14x - 6x + 4 ≤ 35 + 1
Step 1: Simplify by combining like terms.
The like terms in this case are 14x and -6x on the left side and 35 and 1 on the right side.
14x - 6x = 8x
35 + 1 = 36
8x + 4 ≤ 36
8x + 4 ≤ 36
Step 2: Isolate the term with the variable.
To solve an inequality, you must isolate the variable.
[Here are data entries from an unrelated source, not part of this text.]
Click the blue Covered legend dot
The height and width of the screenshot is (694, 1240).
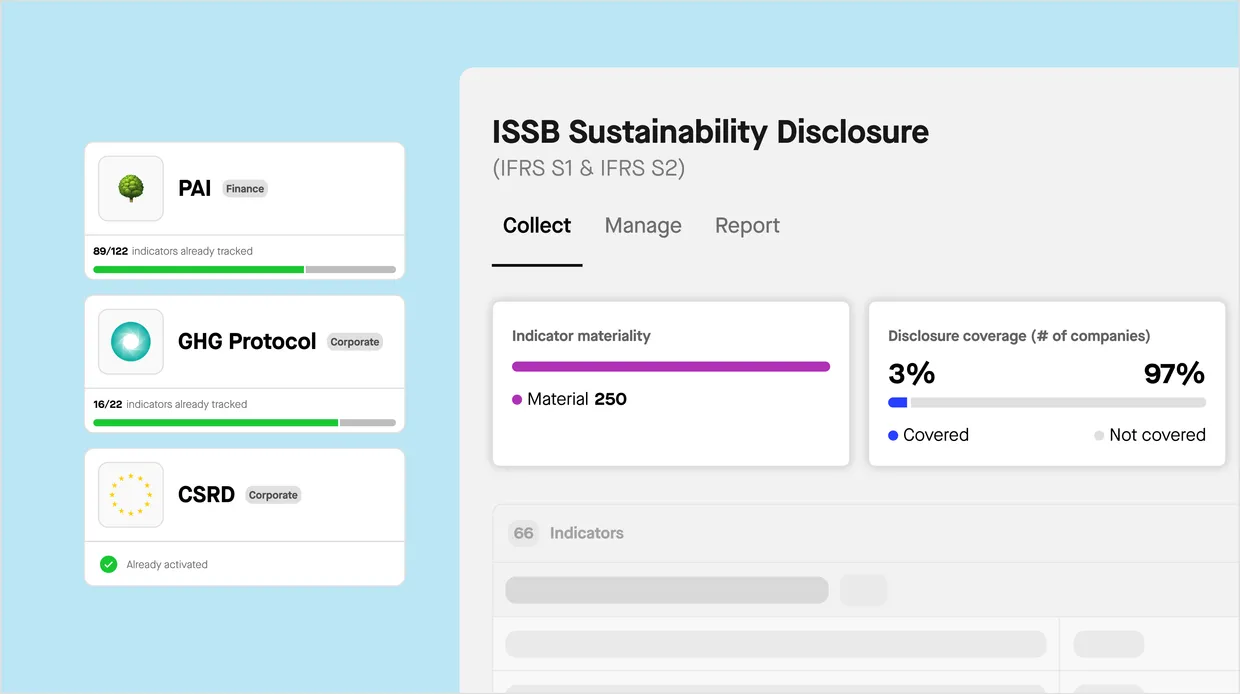pyautogui.click(x=893, y=435)
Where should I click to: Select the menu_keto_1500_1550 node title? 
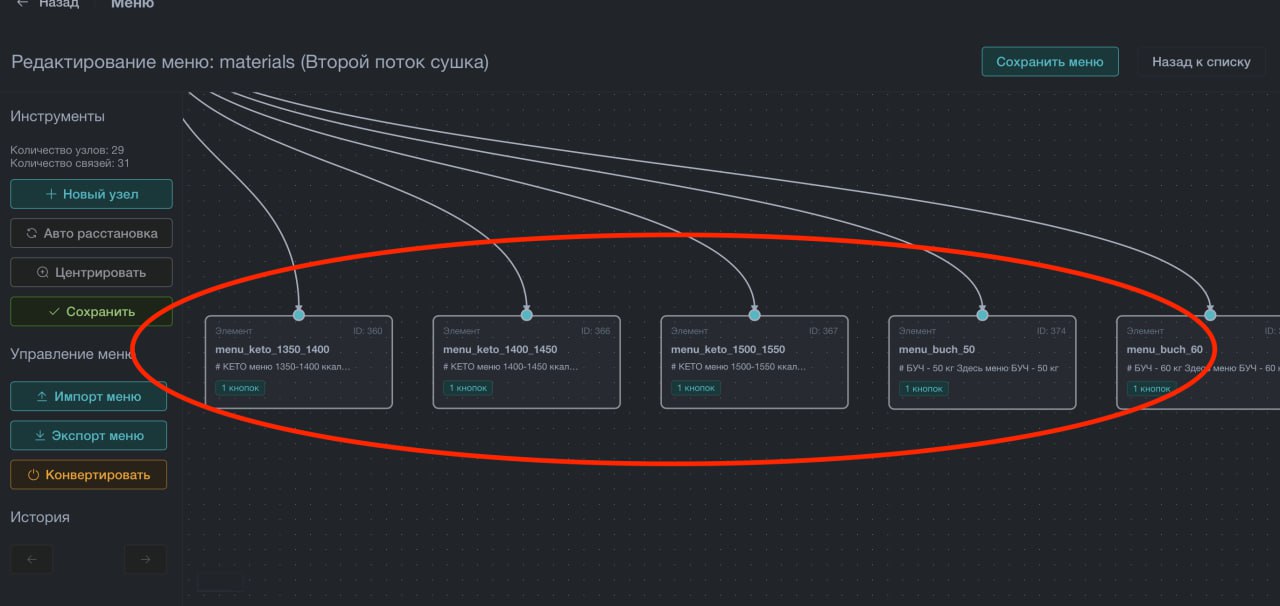(x=728, y=350)
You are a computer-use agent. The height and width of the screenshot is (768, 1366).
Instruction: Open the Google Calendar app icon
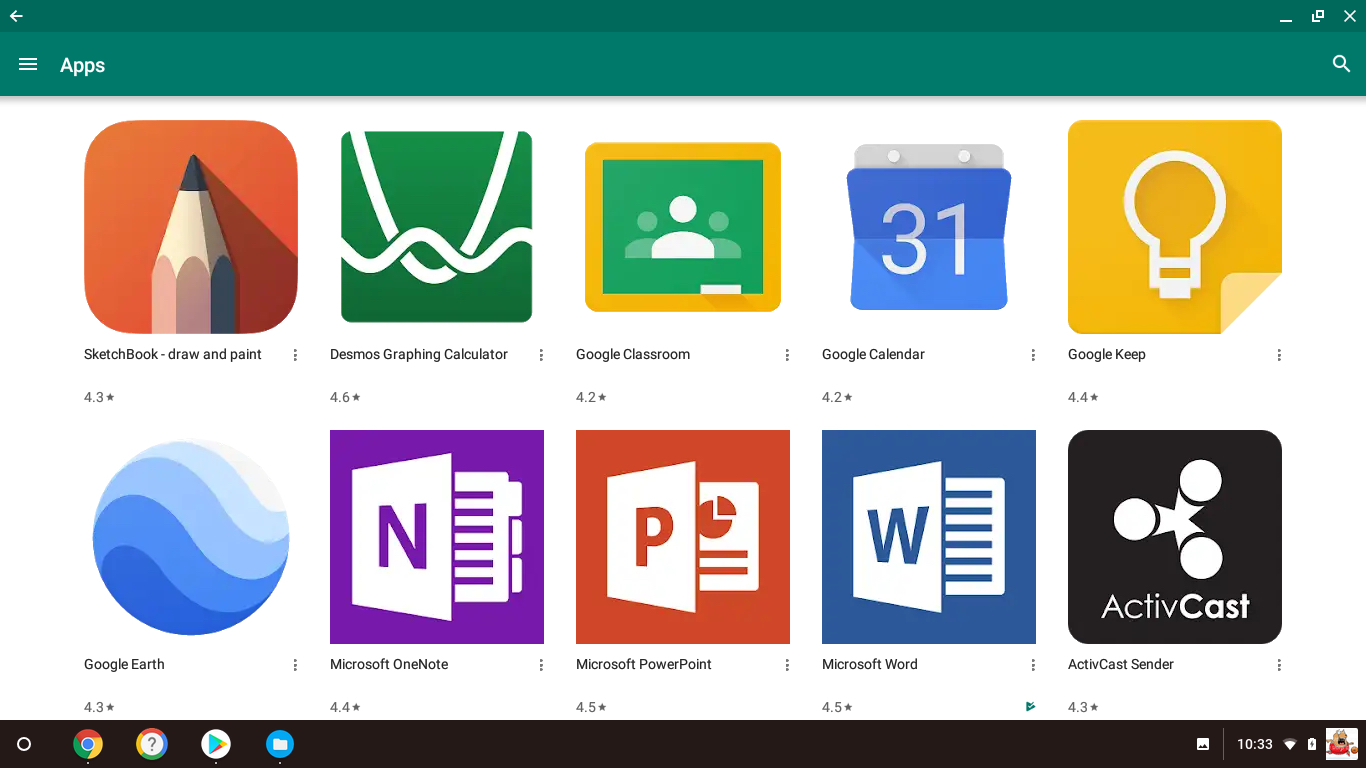[x=928, y=227]
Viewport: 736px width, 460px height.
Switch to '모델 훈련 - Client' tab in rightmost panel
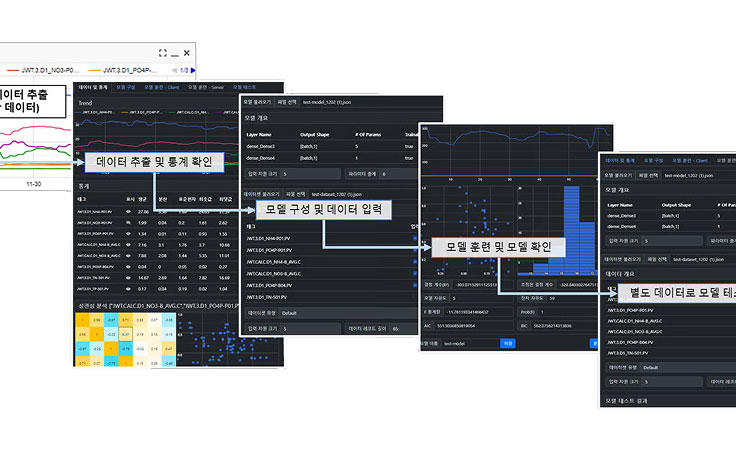click(x=689, y=160)
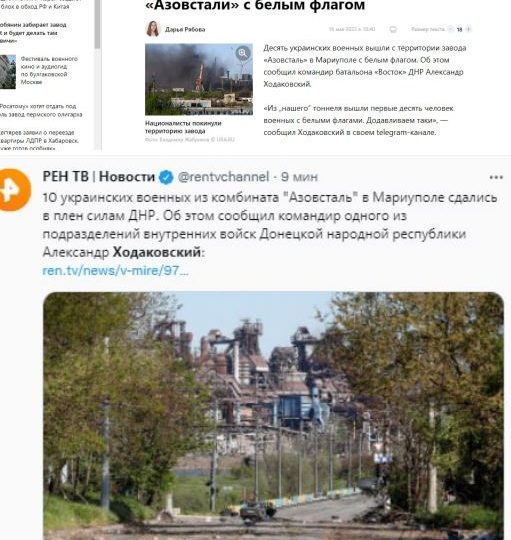Click the magnifier zoom icon on article photo
This screenshot has width=511, height=540.
coord(243,53)
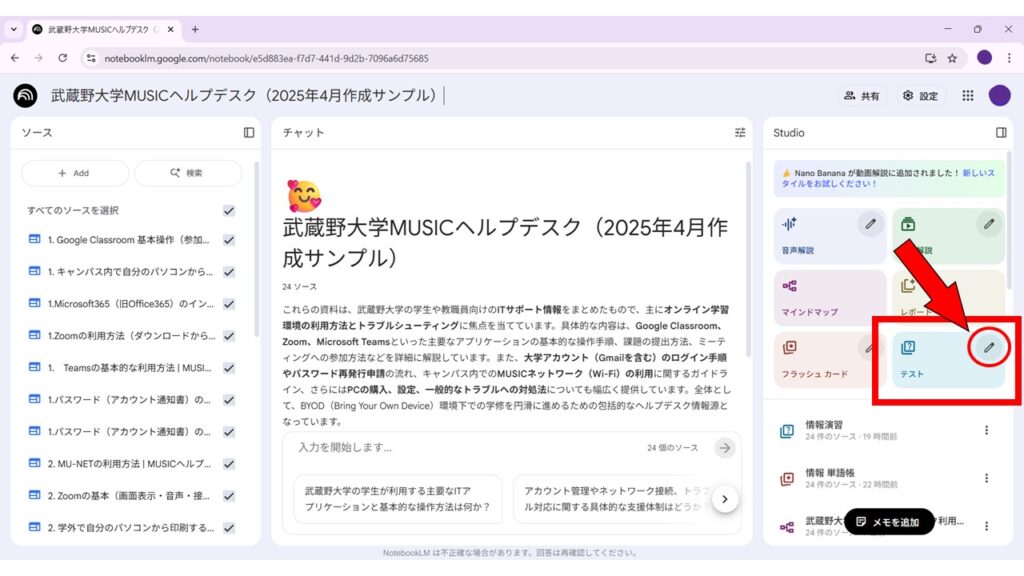Open the tab search dropdown in browser

pos(14,29)
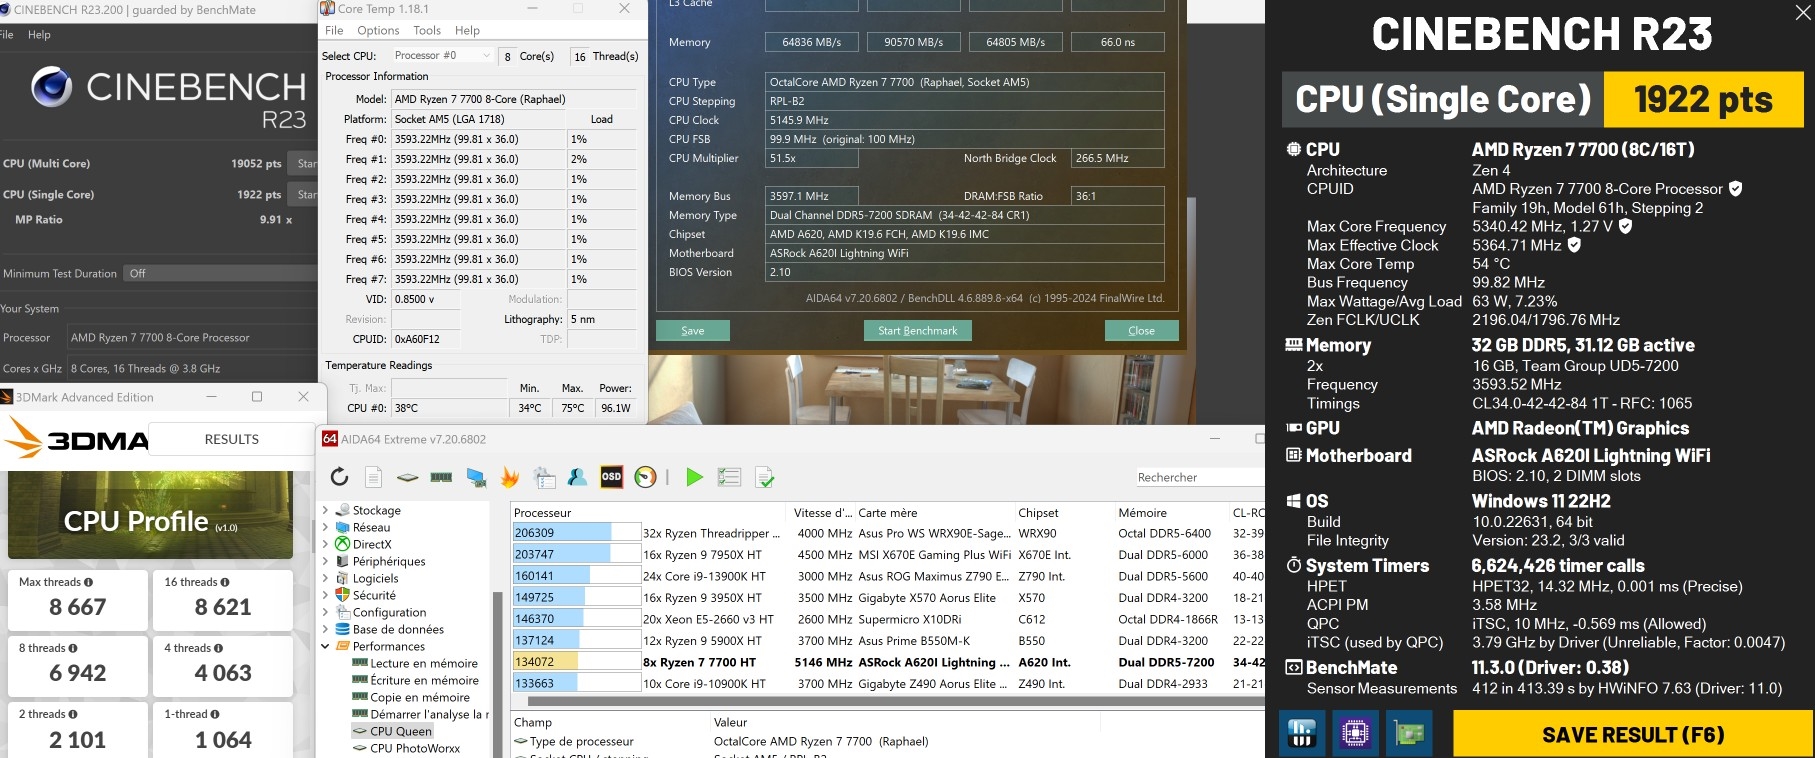Open Core Temp Options menu
1815x758 pixels.
378,31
This is done by removing all other terms from that particular side of the equation as a first step.
In order to isolate the variable, x, we must subtract 4 from both sides.
8x + 4 - 4 = 8x
36 - 4 = 32
8x ≤ 32
8x ≤ 32
Step 3: Remove the coefficient from the variable.
Since we only want 1x, not 8x, we must remove the coefficient of 8 from x.
This can be done by dividing both sides by 8.
8x ÷ 8 = x
32 ÷ 8 = 4
x ≤ 4
x ≤ 4
This is the solution to the inequality!
Now for graphing!
When graphing inequalities, keep in mind the following rules:
- Shade to the above the line for "greater than" (≥ or >)
- Shade to the below the line for "less than" (≤ or <)
- Use a dashed line when the inequality not equal to (> or <)
- Use a solid line when the inequality can be equal to (≥ or ≤)
In this case, we would shade below the line and use a solid line.
This is because x is "less than" "or equal to" 4.
The "less than" part means shading below the line and "or equal to" part means using a solid line.
Final answer:
The solution to the inequality is x ≤ 4.
When you are graphing this, use a solid line and shading below the line.
Hope this helps!